> **Trecho do documento**:
========================

Tomo de empréstimo a primeira palavra de Grande Sertão: Veredas, de João Guimarães Rosa, para iniciar esta coluna em que tento caprichar na negação: como todo mundo este provecto escriba também não ousa afirmar coisa alguma, portanto, que tal encontrar o que negar?

Os verbetes dos dicionários costumam registrar a evolução do vocábulo ‘nonadas’ para significar ‘ninharia’, ‘coisa de pouca monta’, ‘bobagem’.

Mas quem viveu ou, atento, percorreu as Gerais – que são muitas e variadas no tempo e no espaço, assim como a outra “Minas é muitas”, segundo o próprio Rosa – prefere resgatar sentido mais antigo e restrito: ‘nonadas’ quer dizer ‘nove vezes nada’, alternativamente ‘nove vezes não’.

Foram não

Não resisto à tentação de brindar os leitores com a frase completa de Riobaldo ‘Tatarana’, que compõe com Diadorim o duo central da epopeia sertaneja (cito como me acode a memória):

“Nonadas. Tiros que o senhor ouviu foram briga de homem, não. Alvejei mira em árvore.”

Verão: tem tudo a ver com as negativas que se seguem. Ou não?

Sem poder afirmar,…

É que está difícil, leitor, ser afirmativo quanto ao hoje, quanto mais entrever cenários futuros na política brasileira.

As análises encontradas na imprensa já nem o tentam, antes pontuam-se de expressões reveladoras de indefinição, insegurança, até perplexidade: ‘talvez’, ‘parece’, ‘provavelmente’, ‘teria sido’, ‘quem sabe?’…

Mas talvez (eu também…), invertendo o sinal, a gente possa arriscar algumas negações, digamos, peremptórias. Tente comigo, leitor.

========================

> **Dados armazenados**:
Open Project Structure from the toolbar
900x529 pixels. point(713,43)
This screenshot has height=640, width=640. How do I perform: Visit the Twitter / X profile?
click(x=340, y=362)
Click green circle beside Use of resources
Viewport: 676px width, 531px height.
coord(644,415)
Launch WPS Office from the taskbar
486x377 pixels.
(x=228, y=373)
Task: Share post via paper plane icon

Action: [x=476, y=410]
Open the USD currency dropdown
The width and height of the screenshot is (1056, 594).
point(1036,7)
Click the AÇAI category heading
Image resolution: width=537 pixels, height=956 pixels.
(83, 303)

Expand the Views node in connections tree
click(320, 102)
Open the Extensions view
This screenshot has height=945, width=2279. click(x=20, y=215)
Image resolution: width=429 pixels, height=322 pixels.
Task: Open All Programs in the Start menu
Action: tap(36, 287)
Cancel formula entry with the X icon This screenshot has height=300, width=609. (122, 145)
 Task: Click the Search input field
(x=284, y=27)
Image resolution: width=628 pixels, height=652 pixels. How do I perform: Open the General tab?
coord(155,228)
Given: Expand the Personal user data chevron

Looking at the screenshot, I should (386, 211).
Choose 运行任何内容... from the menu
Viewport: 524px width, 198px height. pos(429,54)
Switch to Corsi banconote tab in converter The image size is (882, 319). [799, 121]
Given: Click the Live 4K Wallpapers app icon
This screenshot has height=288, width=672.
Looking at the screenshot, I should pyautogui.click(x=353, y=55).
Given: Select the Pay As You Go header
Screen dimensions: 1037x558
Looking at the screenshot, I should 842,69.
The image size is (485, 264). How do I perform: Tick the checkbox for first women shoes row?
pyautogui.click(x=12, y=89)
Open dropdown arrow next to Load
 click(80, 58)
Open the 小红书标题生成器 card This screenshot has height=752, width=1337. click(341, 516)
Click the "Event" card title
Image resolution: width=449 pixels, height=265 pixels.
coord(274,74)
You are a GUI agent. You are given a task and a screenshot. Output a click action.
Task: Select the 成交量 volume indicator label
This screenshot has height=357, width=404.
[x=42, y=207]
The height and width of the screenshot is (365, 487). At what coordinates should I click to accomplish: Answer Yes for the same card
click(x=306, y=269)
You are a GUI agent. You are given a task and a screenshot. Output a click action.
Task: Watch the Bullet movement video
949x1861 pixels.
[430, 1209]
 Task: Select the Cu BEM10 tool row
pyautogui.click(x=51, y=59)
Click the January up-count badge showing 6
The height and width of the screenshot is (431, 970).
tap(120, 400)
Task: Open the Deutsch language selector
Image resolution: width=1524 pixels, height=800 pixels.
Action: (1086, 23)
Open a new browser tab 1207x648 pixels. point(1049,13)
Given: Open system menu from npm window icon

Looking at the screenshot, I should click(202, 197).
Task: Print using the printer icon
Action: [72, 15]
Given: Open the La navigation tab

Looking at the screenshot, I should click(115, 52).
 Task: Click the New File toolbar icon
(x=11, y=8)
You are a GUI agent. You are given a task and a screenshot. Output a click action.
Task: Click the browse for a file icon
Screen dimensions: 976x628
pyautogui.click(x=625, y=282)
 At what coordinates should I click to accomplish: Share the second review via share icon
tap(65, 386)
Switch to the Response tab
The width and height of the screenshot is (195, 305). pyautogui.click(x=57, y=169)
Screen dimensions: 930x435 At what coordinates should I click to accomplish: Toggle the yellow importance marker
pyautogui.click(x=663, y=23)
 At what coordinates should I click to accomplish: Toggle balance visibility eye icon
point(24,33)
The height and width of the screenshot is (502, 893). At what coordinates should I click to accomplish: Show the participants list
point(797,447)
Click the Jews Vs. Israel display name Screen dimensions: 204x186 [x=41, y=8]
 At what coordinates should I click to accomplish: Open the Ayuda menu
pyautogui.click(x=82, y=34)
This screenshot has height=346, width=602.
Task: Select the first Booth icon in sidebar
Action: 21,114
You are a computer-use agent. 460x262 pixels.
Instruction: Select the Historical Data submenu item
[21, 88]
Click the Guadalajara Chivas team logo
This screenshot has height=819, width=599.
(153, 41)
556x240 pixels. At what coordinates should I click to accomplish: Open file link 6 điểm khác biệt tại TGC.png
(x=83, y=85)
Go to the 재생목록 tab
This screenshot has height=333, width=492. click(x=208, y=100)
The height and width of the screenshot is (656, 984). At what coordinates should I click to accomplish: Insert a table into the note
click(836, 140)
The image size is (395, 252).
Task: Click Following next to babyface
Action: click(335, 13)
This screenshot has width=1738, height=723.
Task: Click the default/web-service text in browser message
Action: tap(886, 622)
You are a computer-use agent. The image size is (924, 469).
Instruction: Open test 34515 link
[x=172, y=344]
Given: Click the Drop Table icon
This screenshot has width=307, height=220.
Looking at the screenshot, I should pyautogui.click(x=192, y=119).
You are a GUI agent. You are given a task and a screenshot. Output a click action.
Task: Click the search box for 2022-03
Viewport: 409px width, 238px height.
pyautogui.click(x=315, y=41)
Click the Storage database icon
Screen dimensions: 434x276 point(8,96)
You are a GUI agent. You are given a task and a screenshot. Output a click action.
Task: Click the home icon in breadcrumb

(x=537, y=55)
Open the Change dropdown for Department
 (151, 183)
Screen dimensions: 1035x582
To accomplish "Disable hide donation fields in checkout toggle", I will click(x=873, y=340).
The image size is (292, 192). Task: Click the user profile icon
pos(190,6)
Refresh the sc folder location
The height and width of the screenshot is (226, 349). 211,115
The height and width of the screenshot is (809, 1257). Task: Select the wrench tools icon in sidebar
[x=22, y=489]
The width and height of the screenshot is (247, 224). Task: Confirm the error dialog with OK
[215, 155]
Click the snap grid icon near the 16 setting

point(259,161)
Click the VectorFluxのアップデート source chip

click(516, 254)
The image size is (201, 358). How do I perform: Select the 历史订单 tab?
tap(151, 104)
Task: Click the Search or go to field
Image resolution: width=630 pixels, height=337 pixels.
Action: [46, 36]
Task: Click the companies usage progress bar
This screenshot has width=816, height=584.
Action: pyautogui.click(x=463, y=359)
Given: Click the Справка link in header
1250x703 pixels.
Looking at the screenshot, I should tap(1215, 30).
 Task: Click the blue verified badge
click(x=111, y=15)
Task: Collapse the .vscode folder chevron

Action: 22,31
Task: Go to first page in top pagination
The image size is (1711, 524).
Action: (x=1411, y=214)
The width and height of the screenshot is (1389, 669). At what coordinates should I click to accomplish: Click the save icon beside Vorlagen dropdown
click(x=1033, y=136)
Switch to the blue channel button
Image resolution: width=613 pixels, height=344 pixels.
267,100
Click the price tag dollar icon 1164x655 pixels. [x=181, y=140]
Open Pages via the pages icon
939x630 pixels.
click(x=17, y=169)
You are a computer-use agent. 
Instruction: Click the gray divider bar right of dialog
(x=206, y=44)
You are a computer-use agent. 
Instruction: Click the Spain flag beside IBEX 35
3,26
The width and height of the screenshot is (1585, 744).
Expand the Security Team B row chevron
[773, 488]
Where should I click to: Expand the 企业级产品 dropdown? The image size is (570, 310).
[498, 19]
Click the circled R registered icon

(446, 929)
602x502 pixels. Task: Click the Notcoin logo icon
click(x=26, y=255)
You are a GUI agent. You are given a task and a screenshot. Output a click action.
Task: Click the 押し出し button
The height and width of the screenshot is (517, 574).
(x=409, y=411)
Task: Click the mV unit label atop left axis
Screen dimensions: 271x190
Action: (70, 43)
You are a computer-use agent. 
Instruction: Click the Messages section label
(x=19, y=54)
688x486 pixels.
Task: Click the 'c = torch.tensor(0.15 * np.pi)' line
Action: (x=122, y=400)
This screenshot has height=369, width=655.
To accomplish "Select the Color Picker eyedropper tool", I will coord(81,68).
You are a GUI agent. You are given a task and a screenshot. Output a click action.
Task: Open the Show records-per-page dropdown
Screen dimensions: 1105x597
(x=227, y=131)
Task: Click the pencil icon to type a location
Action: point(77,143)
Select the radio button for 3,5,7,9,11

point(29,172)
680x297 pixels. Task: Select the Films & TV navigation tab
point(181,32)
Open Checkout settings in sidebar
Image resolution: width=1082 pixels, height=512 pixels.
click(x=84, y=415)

========================

> **Tarefa proposta**: Transcreva o trecho da coluna sobre a palavra nonadas começando em "Não resisto à" e terminando em "Tente comigo, leitor.". Altere "imprensa" para "mídia".

> **Solução do problema**:
Não resisto à tentação de brindar os leitores com a frase completa de Riobaldo ‘Tatarana’, que compõe com Diadorim o duo central da epopeia sertaneja (cito como me acode a memória):

“Nonadas. Tiros que o senhor ouviu foram briga de homem, não. Alvejei mira em árvore.”

Verão: tem tudo a ver com as negativas que se seguem. Ou não?

Sem poder afirmar,…

É que está difícil, leitor, ser afirmativo quanto ao hoje, quanto mais entrever cenários futuros na política brasileira.

As análises encontradas na mídia já nem o tentam, antes pontuam-se de expressões reveladoras de indefinição, insegurança, até perplexidade: ‘talvez’, ‘parece’, ‘provavelmente’, ‘teria sido’, ‘quem sabe?’…

Mas talvez (eu também…), invertendo o sinal, a gente possa arriscar algumas negações, digamos, peremptórias. Tente comigo, leitor.